Since I graduated, I learned C++11, lambdas, move semantics, templates, how compilers behave, shell script, Python3, Regular Expressions, encryption, a bunch of Mono, Javascript in entirety, how to write Json, how web servers work, a truck load of Linux sysadmin tools when building computers and learning Arch, and basic html and css.

I really feel that a lecture environment stifles creativity and specialization to a fault. It limits the students to the views of the teacher, and they have the time commitment of the total student body split between those professors. And I had small class sizes. My largest CS class was by far CS1, and since then the most students in one course was AI with like ~20 students. The average was 10. I can't fault my professors, they put in the effort. They also were teaching computer science, which is mostly the theory of computation, and it isn't directly applicable to the field.

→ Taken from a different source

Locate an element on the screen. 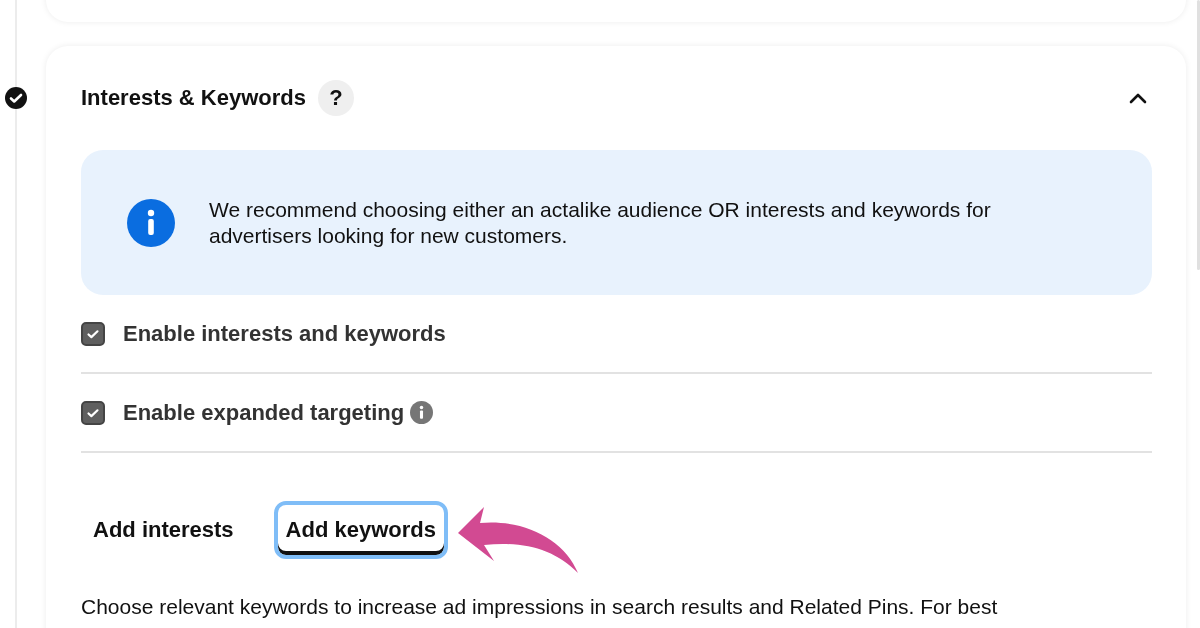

But that is the problem. The theory is great, but we aren't living in times of leisure and excess, we are losing that at a tremendous rate. We don't have the money to blow on these 4 year degrees that don't teach anything essential to livelihood. I don't feel inherently enlightened by going to college, I was self-teaching myself astronomy and physics my last two years of high school. I learned about Quarks, Neutron Stars, the fundamental forces, and such through wikipedia. I learned C++ from the cppreference that I have been contributing to. Teaching yourself what you  want to know is more possible and easier than ever before, and it needs to take hold in culture as the way to learn, because it is the only way to truly learn and enjoy it. At least for me, and anyone like me. Maybe someone likes the lectures, the tangential topics, the boring information digesting. I didn't, and I look forward to the future.

I don't think there will be any dramatic tech shifts in 2013, by the way. I hope I come to eat these words, but it seems like 2013 is the maturity of Android as a gaming platform with the release of Tegra 4, and Google's global conquest really comes to fruition as they take over the computing space with their mobile OS. Windows will flounder, qt5 will be awesome, I hope to see (maybe by my hand) KDE running on Wayland. I don't think we will get consumer grade robotics, 3d printing, or automated vehicles this year. We might see the hinting at something maybe coming in 2014, but this is a year of transition to the next thing. I hope I can get involved in whatever that is, not for profit, but for importance. I want to do big things. I live in fear of doing insignificant things in my time, and it is the biggest factor holding me back.